Gabriel’s reports didn’t help. “Picture of health,” he’d said during their last encrypted call, his voice taut with frustration.
Henri immaculate at La Sauvegarde, hair neat, tie perfect, meetings handled with unshakable composure.
The mask held flawlessly. Nothing to betray the bruised man who had sobbed in Michael’s arms.
Michael wanted to scream every time Gabriel said it. Picture of health. As if Henri’s ability to function meant he was fine. As if survival and living were the same thing.
The worst had been the call. One missed ring, then the line connected. Michael’s heart had thundered so hard he thought it might crack his ribs.
And silence.
Breathing, faint and uneven. Then nothing.
Michael knew it had been Henri. He would have staked everything on it. He’d pressed the phone to his ear until it hurt, straining to hear something, anything. Had Henri been reaching for him? Had he lost his nerve? Had Marc caught him?
The line had gone dead, and Michael had sat there for twenty minutes, phone still pressed to his ear, waiting for it to ring again.
It never did.
He rose now, restless, and crossed to the tall windows, looking out over Regent’s Park. Couples strolled the paths, children chased kites in the fading light, cyclists slipped by in neat lanes. Life went on, simple and oblivious.
Michael pressed his palm to the glass, the cool surface grounding him.
What would life look like if Henri was free?

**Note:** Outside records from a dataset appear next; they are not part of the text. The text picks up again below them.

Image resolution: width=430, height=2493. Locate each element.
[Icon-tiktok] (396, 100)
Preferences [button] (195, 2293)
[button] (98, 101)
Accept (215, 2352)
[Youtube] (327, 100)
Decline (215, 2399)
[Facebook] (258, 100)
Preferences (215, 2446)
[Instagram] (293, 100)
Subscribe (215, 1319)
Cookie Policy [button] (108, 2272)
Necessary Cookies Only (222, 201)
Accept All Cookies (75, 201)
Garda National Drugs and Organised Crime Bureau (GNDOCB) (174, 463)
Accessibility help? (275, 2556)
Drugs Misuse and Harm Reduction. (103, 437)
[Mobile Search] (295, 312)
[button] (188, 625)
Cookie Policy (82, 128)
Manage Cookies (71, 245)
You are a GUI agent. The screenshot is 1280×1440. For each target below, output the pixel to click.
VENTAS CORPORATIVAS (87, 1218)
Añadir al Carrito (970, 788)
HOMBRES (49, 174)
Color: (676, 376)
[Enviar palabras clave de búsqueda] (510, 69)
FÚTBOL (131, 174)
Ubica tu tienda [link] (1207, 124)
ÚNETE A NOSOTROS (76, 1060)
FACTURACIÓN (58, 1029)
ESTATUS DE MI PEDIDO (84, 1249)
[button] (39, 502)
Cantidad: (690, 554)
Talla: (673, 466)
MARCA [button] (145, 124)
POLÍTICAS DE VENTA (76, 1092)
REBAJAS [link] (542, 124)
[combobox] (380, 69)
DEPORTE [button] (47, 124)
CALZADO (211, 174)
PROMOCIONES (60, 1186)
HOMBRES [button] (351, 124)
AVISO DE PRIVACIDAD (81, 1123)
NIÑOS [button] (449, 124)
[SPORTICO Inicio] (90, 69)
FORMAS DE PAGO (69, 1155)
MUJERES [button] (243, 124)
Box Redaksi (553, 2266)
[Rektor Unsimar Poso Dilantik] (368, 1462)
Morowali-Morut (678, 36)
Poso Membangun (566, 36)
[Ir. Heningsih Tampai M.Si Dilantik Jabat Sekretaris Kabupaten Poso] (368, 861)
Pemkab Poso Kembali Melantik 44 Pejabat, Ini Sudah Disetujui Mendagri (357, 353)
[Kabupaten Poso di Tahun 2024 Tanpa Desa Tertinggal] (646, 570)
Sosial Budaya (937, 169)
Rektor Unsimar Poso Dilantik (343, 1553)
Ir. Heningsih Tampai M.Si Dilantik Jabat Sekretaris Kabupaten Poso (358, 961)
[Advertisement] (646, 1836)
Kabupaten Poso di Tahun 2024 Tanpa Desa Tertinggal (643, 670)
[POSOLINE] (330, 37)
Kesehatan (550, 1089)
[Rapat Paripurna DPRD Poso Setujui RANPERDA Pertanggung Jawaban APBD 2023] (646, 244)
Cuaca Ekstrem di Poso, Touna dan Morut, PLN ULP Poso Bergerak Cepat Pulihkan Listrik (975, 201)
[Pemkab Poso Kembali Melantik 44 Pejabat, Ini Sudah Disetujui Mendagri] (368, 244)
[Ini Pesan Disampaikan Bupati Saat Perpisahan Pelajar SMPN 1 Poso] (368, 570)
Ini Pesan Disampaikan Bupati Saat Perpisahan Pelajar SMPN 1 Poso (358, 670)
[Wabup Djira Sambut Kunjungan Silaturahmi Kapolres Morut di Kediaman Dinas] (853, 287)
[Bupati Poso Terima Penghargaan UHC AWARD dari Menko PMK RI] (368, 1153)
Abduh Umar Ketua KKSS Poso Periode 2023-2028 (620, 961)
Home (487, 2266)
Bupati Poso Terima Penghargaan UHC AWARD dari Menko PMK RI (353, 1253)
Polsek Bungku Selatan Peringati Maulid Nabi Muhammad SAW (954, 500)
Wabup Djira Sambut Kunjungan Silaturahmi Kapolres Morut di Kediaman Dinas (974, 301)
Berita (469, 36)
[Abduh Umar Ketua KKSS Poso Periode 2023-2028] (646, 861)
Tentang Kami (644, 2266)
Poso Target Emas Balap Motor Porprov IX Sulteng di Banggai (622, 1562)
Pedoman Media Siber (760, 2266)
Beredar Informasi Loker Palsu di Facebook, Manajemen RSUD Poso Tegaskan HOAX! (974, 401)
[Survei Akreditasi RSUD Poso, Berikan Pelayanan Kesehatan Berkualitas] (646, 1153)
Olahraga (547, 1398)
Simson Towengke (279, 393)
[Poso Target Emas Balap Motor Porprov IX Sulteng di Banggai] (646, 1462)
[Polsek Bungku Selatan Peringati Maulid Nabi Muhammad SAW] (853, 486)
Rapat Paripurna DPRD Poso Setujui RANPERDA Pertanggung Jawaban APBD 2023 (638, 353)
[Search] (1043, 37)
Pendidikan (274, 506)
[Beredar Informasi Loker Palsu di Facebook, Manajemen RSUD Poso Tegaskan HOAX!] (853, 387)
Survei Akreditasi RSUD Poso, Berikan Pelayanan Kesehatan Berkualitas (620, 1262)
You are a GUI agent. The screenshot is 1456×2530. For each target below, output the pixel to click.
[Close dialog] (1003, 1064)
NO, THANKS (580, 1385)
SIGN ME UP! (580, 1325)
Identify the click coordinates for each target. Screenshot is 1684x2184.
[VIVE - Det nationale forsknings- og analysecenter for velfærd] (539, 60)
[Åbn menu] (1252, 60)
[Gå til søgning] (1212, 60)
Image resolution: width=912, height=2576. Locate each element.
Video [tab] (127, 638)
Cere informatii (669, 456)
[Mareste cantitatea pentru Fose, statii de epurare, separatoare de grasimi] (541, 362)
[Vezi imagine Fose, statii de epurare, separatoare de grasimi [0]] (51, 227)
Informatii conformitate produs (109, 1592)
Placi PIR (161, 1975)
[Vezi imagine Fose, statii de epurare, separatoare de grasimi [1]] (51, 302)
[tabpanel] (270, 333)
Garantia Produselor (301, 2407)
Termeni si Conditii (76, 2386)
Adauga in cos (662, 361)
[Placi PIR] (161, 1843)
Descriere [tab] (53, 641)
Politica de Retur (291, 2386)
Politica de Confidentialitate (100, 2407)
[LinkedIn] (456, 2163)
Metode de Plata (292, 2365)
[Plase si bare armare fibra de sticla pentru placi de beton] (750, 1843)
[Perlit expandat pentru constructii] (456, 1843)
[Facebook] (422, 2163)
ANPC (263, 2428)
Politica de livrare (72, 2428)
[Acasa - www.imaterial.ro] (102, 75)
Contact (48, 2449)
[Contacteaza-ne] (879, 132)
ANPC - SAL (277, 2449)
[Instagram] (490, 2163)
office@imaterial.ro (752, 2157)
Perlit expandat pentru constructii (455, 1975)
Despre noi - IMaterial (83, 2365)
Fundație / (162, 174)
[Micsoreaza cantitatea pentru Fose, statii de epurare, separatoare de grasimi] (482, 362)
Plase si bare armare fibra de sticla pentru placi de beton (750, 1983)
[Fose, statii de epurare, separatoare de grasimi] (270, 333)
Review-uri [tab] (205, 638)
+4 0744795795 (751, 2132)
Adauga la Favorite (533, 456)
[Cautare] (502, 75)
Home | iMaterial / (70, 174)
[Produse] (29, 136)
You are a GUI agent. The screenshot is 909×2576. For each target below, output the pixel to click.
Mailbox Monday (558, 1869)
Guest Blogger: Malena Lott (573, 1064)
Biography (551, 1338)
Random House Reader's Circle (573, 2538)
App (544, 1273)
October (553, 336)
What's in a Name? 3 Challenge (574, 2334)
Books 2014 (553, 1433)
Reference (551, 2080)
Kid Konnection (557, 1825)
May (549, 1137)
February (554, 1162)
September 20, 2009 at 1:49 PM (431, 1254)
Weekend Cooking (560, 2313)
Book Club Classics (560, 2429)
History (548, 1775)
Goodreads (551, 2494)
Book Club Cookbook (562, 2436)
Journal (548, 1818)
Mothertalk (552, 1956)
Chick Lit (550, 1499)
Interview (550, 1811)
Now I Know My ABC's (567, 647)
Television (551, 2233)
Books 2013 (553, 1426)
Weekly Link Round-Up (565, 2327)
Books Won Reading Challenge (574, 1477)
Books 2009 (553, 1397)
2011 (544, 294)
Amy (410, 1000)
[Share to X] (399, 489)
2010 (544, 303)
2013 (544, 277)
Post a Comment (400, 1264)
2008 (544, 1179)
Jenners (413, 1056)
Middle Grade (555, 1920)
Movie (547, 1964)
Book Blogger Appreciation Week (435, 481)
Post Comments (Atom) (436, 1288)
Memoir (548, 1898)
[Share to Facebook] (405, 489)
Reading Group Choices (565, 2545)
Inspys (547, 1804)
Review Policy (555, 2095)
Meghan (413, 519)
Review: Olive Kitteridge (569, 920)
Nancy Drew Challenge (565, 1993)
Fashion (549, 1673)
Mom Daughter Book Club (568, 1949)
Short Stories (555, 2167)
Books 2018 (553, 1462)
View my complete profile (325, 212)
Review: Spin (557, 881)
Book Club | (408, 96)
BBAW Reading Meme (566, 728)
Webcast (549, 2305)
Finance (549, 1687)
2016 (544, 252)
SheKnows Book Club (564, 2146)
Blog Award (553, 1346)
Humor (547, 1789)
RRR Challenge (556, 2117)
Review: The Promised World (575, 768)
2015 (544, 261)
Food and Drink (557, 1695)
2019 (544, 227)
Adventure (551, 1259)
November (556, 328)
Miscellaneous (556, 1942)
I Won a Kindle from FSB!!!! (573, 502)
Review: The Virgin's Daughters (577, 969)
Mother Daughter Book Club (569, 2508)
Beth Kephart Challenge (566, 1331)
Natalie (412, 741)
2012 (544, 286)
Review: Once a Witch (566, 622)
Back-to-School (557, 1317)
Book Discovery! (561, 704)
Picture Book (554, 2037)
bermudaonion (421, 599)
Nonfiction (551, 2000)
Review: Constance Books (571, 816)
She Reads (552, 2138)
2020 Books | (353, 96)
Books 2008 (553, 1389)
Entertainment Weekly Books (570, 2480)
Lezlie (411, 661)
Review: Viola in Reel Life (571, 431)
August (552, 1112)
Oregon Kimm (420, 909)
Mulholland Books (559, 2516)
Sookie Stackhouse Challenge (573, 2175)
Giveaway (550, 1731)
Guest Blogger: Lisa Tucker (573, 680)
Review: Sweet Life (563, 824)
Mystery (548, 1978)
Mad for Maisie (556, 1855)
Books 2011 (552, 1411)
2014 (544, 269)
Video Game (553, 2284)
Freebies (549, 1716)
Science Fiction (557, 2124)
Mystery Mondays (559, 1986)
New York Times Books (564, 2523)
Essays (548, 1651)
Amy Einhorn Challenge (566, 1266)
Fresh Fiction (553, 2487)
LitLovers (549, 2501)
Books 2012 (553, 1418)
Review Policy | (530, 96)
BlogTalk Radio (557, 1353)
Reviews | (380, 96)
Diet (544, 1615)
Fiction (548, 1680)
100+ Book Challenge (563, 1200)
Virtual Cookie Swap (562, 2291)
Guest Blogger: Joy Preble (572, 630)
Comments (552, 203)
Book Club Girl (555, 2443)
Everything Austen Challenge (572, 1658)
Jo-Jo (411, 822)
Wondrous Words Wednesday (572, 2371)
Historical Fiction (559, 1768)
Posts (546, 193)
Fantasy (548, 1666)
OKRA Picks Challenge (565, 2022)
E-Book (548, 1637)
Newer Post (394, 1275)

The question haunted him. Not the practicalities—those he could solve. Money, security, distance from Marc. All of that was manageable.
But the rest?
Could Henri survive freedom? Could he navigate a world where he didn’t have to perform perfectly just to avoid punishment? Could he learn to want things for himself instead of parsing what others wanted from him?
Could Michael be patient enough to let him figure it out?
And the question that kept him awake at night: Could it even last, what they had?
It didn’t feel temporary. Nothing about Henri felt temporary.
But Michael had no illusions about what he was asking Henri to do.
Leave everything familiar, even if that familiarity was poison.
Trust a man he’d known for mere weeks. Build a life from nothing while the world watched Marc’s empire burn.
It was too much to ask. Michael knew that.
He was going to ask anyway.
He turned back to the dining table, papers strewn across the surface. Rhys’s notes glared up at him. Burn rate projections, client acquisition reports, a half-dozen emails flagged urgent. MapricX was growing fast, faster than either of them had anticipated.